Откуда, спрашивается, пришло к прп. Сергию это тяготение к библейским корням, благодаря чему русское монашество получило метаисторическую укорененность? Можно предположить, что такой опыт мог появиться в народе только после столетия великих испытаний, монголо‐татарского ига, когда все — и богатые и бедные, знатные и незнатные — почувствовали свое сиротство на земле, свое недостаточное, чтобы быть единым народом, единство. Жажда этнического единства, жажда стать одним народом и породила в результате два равновеликих по силе процесса: духовный (который выбрал прп. Сергий) и материальный, который заставил всех славян Руси собраться в одно народное тело, в один русский народ. Но центробежному и центростремительному движениям надо было объединиться, чтобы случилось чудо рождения нового народа. Вот почему прошло еще целое столетие, прежде чем народ родился. Зачатие русского народа произошло в XIV в., а родился он в XV столетии.

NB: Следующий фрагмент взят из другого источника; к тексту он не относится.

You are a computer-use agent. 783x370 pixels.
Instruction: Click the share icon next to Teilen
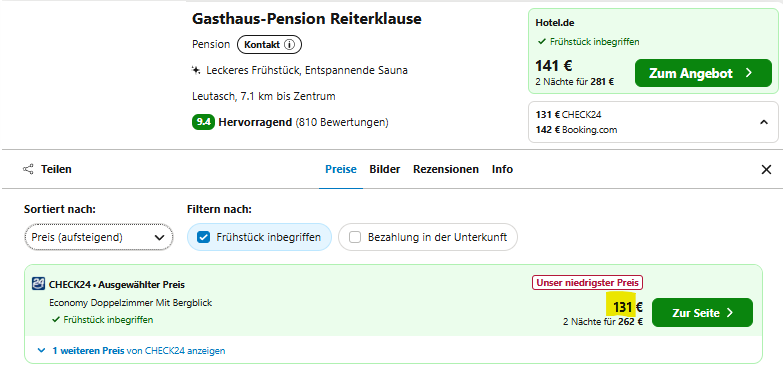tap(28, 169)
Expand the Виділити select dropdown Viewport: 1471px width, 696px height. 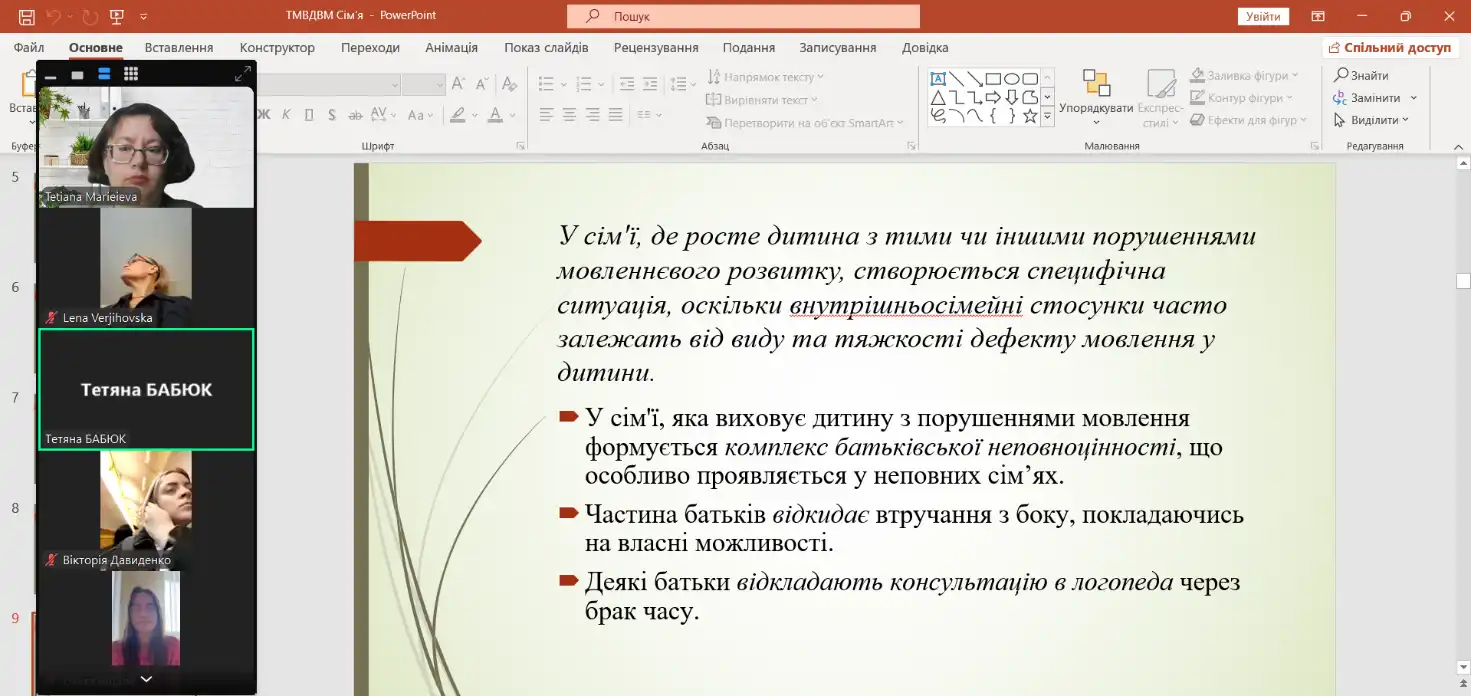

И если преподобные отцы Киево‐Печерские Антоний и Феодосий устраивают пещерную монастырскую жизнь как прообраз долгого исторического пути Русской Православной Церкви, то преподобный Сергий разворачивает другую перспективу — отшельническую, пустынножительную монастырскую жизнь во всей ее полноте и глубине. А это уже был другой образ, связанный с 40‐дневным постом Господа Иисуса Христа, как и с пустынножительством Иоанна Крестителя и Предтечи Господня. И «пещера» и «пустыня» — это те события, которые предшествуют Воскресению Христову. Но только первое — это самый канун Воскресения, а второе — канун общественного служения Христа. То есть разные цели у того и другого; одно рассчитано на одного человека, другое — на множество людей. Поэтому образ пещерного монастыря являет собой сбор жатвы, урожая, а образ пустыни — это сеяние, уход за растениями и ожидание урожая в перспективе. Таким образом, только с прп. Сергия русское монашество обретает целеполагание, рассчитанное на апостольскую, просветительскую деятельность, рассчитанную на долгий исторический срок и на участие в нем всего народа.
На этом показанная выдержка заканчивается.